The evening chilled dramatically, crystal clear sky and a huge bright shining harvest moon; I knew right away that my Carp chances were slim. Doped up again, I slept right through the night, un-disturbed by bite alarms and feeding Carp. For the following morning, our plan was to head somewhere for Wrasse, and to use up the ragworm and peeler crab left over from our Flounder session the previous day.
A chance to bend the new EXP Agility Specimen Rod from Shakespeare
Sid and I headed to a stunning headland down in West Cork. We opted for float fishing on this occasion, you can’t beat the visual experience of watching a float bury below the surface, nailed by a hard hitting Ballan. This also gave me my first opportunity to try out the new Agility EXP 12ft Specimen Rod from Shakespeare. This is a four-piece version, 2lb test curve and looks to be an extremely versatile rod for basically anything!
Brilliant fun on balanced tackle
We were soon into fish, mostly Ballan Wrasse and Pollack, the Wrasse taking any combination of crab or ragworm, the Pollack snapping up the worm baits. Really addictive angling, reminding me of enjoyable days gone by on Bangor Pier, County Down, as a youngster float-fishing for Mackerel, Wrasse, Pollack and Coalfish.
For a budget rod, the Agility was brilliant; bending hard into the Wrasse I never let a single fish find safety in the kelp below. Very enjoyable angling.
As the tide pushed us back, we ended up teetering on rocks, side casting below over-hanging tree branches, enjoying every second. It had to happen, Sid lost his balance and as I reached out to steady him, he slipped and shoulder barged me into the tide! Soaked through, I could hardly clamber out for laughing, the two of us in stitches! I remember thinking this will undo all of Mandy’s medication!
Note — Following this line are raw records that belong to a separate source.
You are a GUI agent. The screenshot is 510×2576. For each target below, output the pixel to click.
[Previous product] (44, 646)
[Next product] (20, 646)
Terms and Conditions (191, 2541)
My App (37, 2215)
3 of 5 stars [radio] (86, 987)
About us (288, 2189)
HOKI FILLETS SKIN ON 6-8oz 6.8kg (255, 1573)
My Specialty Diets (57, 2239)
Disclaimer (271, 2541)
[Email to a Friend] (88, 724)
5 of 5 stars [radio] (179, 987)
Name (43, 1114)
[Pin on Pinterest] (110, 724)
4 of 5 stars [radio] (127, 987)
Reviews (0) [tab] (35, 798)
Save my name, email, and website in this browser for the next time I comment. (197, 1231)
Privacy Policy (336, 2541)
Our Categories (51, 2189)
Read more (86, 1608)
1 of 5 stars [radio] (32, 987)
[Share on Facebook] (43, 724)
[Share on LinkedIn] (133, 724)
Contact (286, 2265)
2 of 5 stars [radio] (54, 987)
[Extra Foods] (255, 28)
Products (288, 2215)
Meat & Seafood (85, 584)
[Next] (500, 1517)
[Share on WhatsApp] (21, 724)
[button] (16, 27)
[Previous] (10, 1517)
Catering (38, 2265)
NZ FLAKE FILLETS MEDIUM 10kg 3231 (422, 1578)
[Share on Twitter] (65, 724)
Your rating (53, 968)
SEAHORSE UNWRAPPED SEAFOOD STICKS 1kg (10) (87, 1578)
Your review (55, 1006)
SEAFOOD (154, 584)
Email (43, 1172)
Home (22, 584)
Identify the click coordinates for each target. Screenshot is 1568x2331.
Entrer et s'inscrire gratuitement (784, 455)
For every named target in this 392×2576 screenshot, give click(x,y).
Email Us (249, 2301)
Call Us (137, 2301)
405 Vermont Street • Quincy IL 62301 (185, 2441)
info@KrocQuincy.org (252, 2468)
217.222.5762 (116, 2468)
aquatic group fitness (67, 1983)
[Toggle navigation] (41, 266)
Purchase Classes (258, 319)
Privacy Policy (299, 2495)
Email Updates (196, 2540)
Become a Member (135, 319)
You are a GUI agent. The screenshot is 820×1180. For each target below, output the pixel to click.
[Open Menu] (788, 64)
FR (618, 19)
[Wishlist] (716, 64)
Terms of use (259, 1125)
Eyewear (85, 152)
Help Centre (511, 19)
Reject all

Back to Sid’s, a change of clothes and big feed, I was soon back at the Lough for my last Carp session. Having moved to the water fountains area this time, I fed sparingly and fished PVA bags keeping the casting tight and accurate. This was the night of the solar eclipse, and as the Earth’s shadow moved across the large, bright moon at 3am, and the sky darkened, my left-hand alarm quietly chirped to the pull of a Carp. This was a good fish, taking line and giving a good account. Then resistance and gone! It felt like a “snag” of some kind, but never mind, with all end gear still intact, a re-cast to the mark and try again.
Using PVA bags with air trapped and a Chod Rig helped prevent the hook-bait burying in the silt
The solar eclipse was in full swing now, and another run on the same rod. Again, a good fish, and yet again, half way in and gone. I refused to re-cast this rod as obviously there was a problem in front of me, but concentrated on the other pre-baited areas. Still in total darkness, both rods reacted at the same time. Lifting the nearest and close in rod, I allowed the distance rod to continue its run, and quickly played a hard fighting small double to the net.
Two doubles at once, always exciting!
With the fish quickly un-hooked and resting in the net I could concentrate on the next one. This felt a little larger and thankfully soon under control, and alongside the first fish in the landing net. Interestingly, that was five fishless hours in bright moonlight, followed by four runs in quick succession over the solar eclipse, then nothing after. That period of darkness was enough it seems, to give the Carp a little confidence to feed.
I thought these were a great accessory for quick and easy attachment of PVA
more info....Avid Carp PVA Link 10Qty
And these imitation corn boilie-stops are a clever idea
The following morning I could see that the floating cable from the fountain was the reason for lost fish! (Centre of pic)
The following morning and bathed in glorious sunshine, it was time to pack and head for home. With rods always last to go while bivvy dries and sleeping bag is aired, I managed another healthy, hard fighting double before leaving this addictive water and beloved County Cork for another year. This area of Ireland is a specimen hunter’s playground, and generates tens of thousands of Euros through angling tourism. With protection it will become even better, without it, it will disappear for ever. I fear the latter.